Here, methyl groups alternate regularly above and below the chain. This regular arrangement allows fairly close packing and intermediate intermolecular forces. The polymer is somewhat softer than isotactic form but still tough, with a clear appearance and stability to gamma radiation. Uses include packaging, medical tubing, bags and pouches.

3. Isotactic polypropylene:

In this most valuable form, all methyl groups are on the same side of the chain. The most regular arrangement allows closest packing and maximum dispersion forces between chains. The chains curl into regular spirals (not zigzag like polyethylene), producing the strongest and hardest form. This is the most commonly manufactured form with excellent resistance to stress, cracking and chemical reactions. Uses include crates, ropes, car bumpers, household goods, moulded chairs, and carpets.

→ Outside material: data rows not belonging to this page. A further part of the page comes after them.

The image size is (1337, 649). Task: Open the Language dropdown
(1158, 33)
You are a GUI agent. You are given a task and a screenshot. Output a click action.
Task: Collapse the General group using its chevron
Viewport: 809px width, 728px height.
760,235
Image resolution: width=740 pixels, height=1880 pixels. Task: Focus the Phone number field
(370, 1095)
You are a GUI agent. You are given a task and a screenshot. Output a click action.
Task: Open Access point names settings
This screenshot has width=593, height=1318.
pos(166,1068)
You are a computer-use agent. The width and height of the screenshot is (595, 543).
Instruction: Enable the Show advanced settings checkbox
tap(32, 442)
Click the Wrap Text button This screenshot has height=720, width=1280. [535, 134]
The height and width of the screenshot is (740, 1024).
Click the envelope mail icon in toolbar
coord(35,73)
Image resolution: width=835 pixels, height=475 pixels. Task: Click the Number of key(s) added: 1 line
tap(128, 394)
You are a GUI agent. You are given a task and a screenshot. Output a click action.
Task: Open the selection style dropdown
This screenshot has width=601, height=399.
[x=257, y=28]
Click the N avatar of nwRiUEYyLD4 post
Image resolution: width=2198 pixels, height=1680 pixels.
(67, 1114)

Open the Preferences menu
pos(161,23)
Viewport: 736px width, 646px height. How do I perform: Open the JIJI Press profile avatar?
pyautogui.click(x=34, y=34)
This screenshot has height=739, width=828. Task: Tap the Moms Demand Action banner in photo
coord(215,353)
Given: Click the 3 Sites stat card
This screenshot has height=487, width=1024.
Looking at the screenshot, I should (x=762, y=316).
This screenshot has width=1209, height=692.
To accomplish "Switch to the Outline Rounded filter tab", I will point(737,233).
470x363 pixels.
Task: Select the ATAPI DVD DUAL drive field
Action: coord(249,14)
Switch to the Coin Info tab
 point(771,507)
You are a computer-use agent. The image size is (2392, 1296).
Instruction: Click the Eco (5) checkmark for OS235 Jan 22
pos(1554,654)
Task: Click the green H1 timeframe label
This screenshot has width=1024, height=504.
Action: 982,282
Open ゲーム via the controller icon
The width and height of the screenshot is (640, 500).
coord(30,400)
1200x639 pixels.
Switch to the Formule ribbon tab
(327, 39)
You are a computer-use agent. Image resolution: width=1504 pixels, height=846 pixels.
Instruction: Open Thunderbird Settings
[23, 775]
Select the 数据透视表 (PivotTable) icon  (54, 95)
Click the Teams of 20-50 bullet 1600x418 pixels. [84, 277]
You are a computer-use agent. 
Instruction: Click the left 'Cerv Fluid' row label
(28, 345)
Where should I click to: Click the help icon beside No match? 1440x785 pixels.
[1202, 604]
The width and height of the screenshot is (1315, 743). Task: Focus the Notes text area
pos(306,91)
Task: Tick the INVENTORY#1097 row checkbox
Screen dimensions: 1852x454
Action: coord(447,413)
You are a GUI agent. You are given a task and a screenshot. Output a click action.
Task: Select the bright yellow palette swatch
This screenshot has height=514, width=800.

Common addition polymers summary

The table below summarises the most important addition polymers, their monomers, and common uses:

Polymer	Monomer name and structure	Common uses
Polyethylene	Ethene (ethylene): CH₂=CH₂	LDPE: Plastic bags, soft toys, plastic wrap HDPE: Kitchen utensils, containers, rigid toys, rubbish bins
Polypropylene (PP)	Propene (propylene): CH₂=CH—CH₃	Car bumpers, rope and twine, household goods, moulded chairs, carpets
Poly(vinyl chloride) (PVC)	Vinyl chloride (chloroethene): CH₂=CH—Cl	Electrical insulation, garden hoses, drainage pipes, guttering
Polytetrafluoroethylene (PTFE/Teflon)	Tetrafluoroethene: F₂C=CF₂	Non-stick cookware, high-grade electrical insulation, pipe sealant
Polystyrene (PS)	Styrene (phenylethene): C₆H₅—CH=CH₂	Battery cases, tool handles, furniture, disposable cups, foam packaging
Polyacrylonitrile (acrylics)	Acrylonitrile (cyanoethene): CH₂=CH—C≡N	Wool substitute in clothing, blankets, soft furnishings, carpet
Poly(vinyl acetate) (PVA)	Vinyl acetate (ethenyl ethanoate): CH₂=CH—O—CO—CH₃	Vinyl coatings on fabrics, paint, adhesives

Copolymers

A copolymer is a polymer made from two or more different monomers. Mixing different monomers during polymerisation can create polymers with new and useful properties that neither monomer would produce alone.